2012 kassierten sie im Halbfinale in Madrid in den ersten 14 Minuten einen Doppelschlag von Cristiano Ronaldo, setzten sich dann aber im Elfmeterschießen durch und durften ihr Finale dahoam spielen.
Verloren in der Mittelfeld-Schlacht
Nach fürchterlichen ersten 20 Minuten fingen sich die Bayern auch in Porto. Peu a peu bekamen sie Sicherheit in ihr Passspiel und konnten durch den ersten Champions-League-Treffer von Thiago den Schaden vorerst in überschaubaren Grenzen halten.
Das eigentliche Dilemma des Abends aber war die zweite Halbzeit. Die Bayern waren nicht in der Lage, an ihre gute Phase vor der Pause anzuknüpfen. Sie hatten das Kommando übernommen, ließen Porto aber erneut von der Leine.
"Wir hatten uns in der Halbzeit natürlich mehr ausgerechnet. Aber wir haben es nicht geschafft, das Spiel zu beruhigen. Es war eine Schlacht im Mittelfeld, alles sehr unruhig, viele Fouls. Das hat uns nicht gut getan. Und dann kassieren wir noch das 3:1 - das war das schlimmste", sagte Thomas Müller.

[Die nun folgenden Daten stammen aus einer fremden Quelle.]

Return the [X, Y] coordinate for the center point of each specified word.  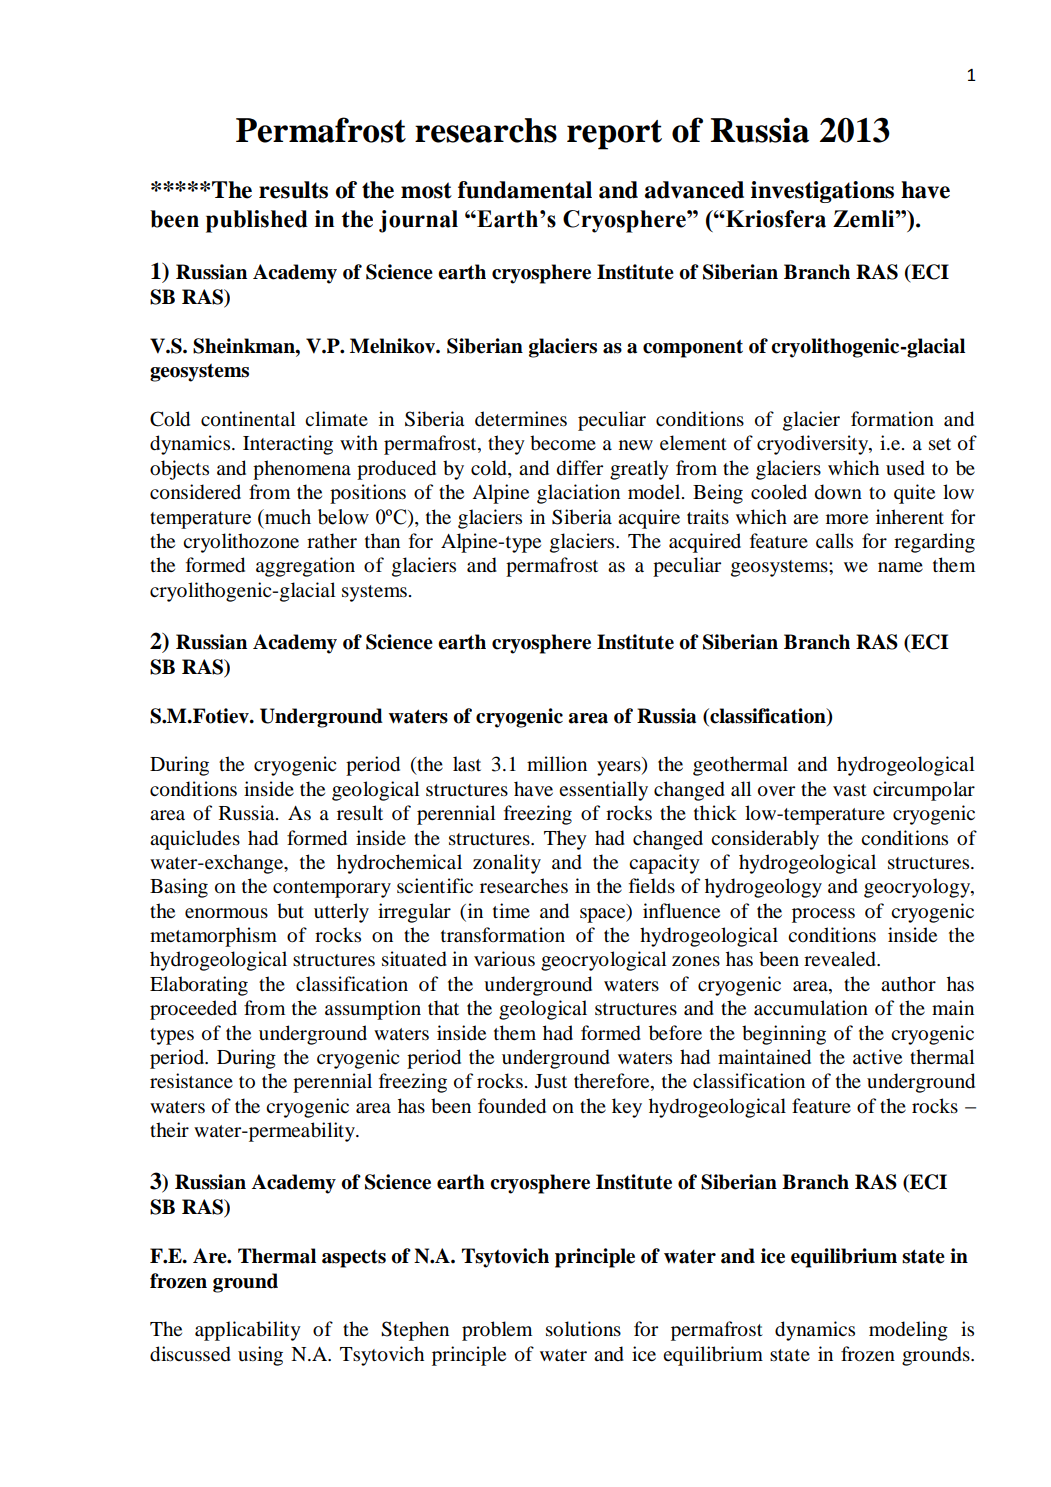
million [557, 764]
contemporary [332, 889]
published [257, 221]
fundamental [525, 190]
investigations [822, 192]
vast [850, 790]
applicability [248, 1331]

Mit Philipp Lahm und Thiago mussten sich im Mittelfeld zwei Spieler, die noch ein Stück entfernt sind vom körperlichen Idealzustand, in vielen intensiven Zweikämpfen zur Wehr setzen. Thiago konnte diesbezüglich Erfahrung aus dem Leverkusen-Spiel ziehen, aber zum Zeitpunkt seiner Einwechslung war die Bayer-Elf da schon 70 Minuten gerannt.

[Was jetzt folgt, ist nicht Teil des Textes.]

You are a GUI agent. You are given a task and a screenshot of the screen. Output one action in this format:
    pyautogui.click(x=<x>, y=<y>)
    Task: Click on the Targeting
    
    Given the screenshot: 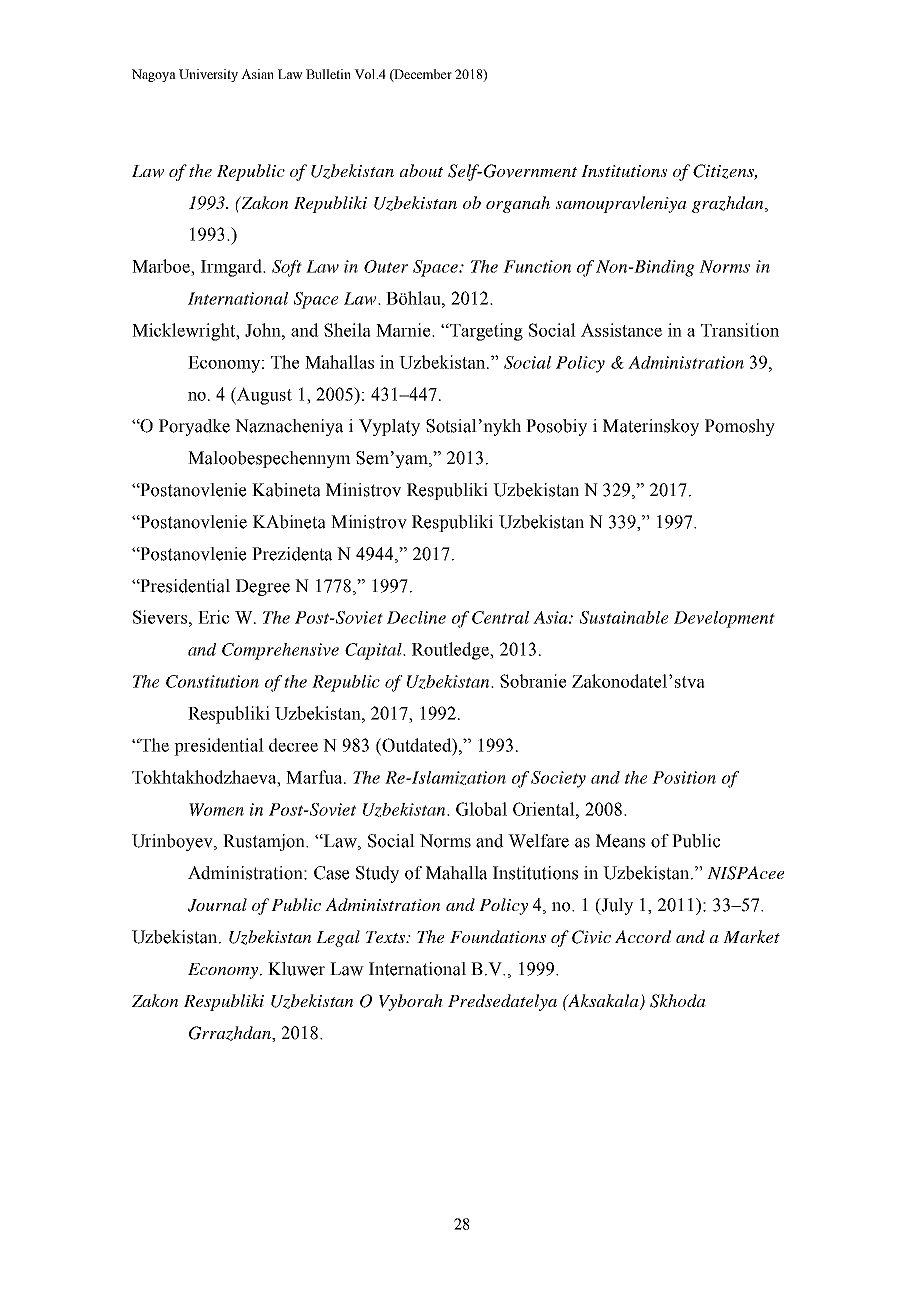 What is the action you would take?
    pyautogui.click(x=485, y=332)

Hoffnung bei Schweinsteiger
Die physische Unterlegenheit der Bayern war aber in allen Mannschaftsteilen auffällig. Rafinha und Juan Bernat konnten auf den Außenbahnen Ricardo Quaresma und Yacine Brahimi kaum aufhalten, vorne bekam Mario Götze keinen Fuß auf den Boden.

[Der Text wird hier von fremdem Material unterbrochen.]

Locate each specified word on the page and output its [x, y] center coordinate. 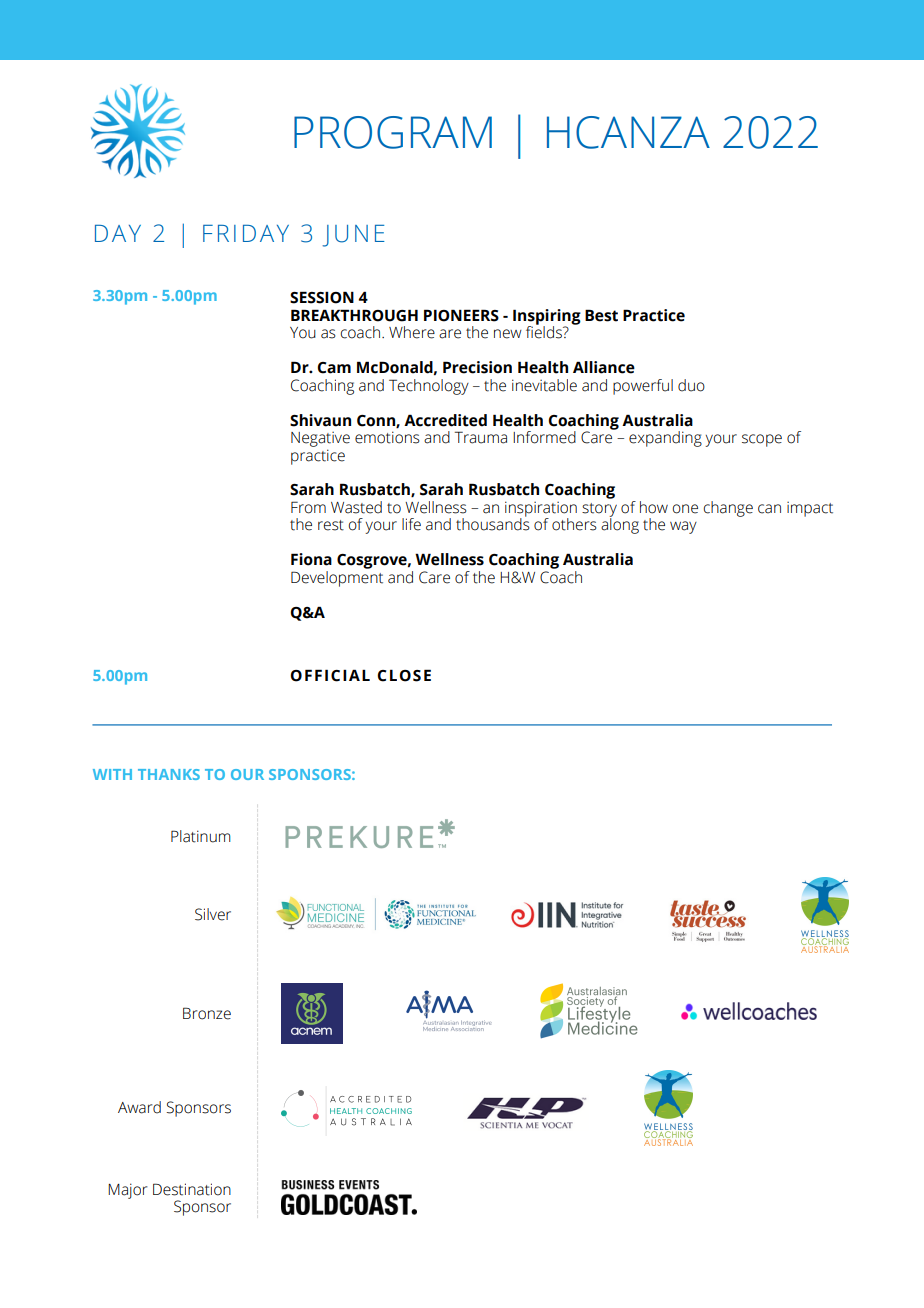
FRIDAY [246, 233]
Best [601, 315]
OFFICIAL [330, 675]
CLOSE [404, 675]
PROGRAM [393, 132]
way [683, 527]
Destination [192, 1189]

Die Ausfälle von Franck Ribery, Arjen Robben, David Alaba und Bastian Schweinsteiger waren diesmal nicht zu kompensieren. Der Rest-Kader stößt in der Champions League an den Rand der Belastbarkeit.
Bei Schweinsteiger besteht die Hoffnung, dass er im Rückspiel am kommenden Dienstag wieder dabei ist. Alaba und Robben werden definitiv fehlen, für Ribery wird die Zeit extrem knapp.
Rummenigge hat großes Vertrauen
In Hoffenheim (Samstag, 15.30 Uhr im LIVE-TICKER) dürfte Guardiola gezwungen sein, dem ein oder anderen müden Leistungsträgern eine Pause einzuräumen. Kräfte sammeln und Gedanken ordnen sind oberste Prämissen der Bayern für das CL-Rückspiel. "Wir dürfen jetzt nicht die Nerven verlieren", sagte Sportvorstand Matthias Sammer. "Es wird schwer, aber wir sind noch nicht ausgeschieden."
Rummenigge bemühte ein deutsches Sprichwort: "Man soll den Tag nicht vor dem Abend loben. Auf unsere Situation gemünzt, würde ich sagen: Man soll den Tag nicht vor dem Abend kritisieren. Ich habe großes Vertrauen. Und ich glaube, Sie alle haben großes Vertrauen zu dieser großartigen Mannschaft, zu diesem großartigen Trainer."
Das müssen die Großartigen in fünf Tagen aber auch zurückzahlen.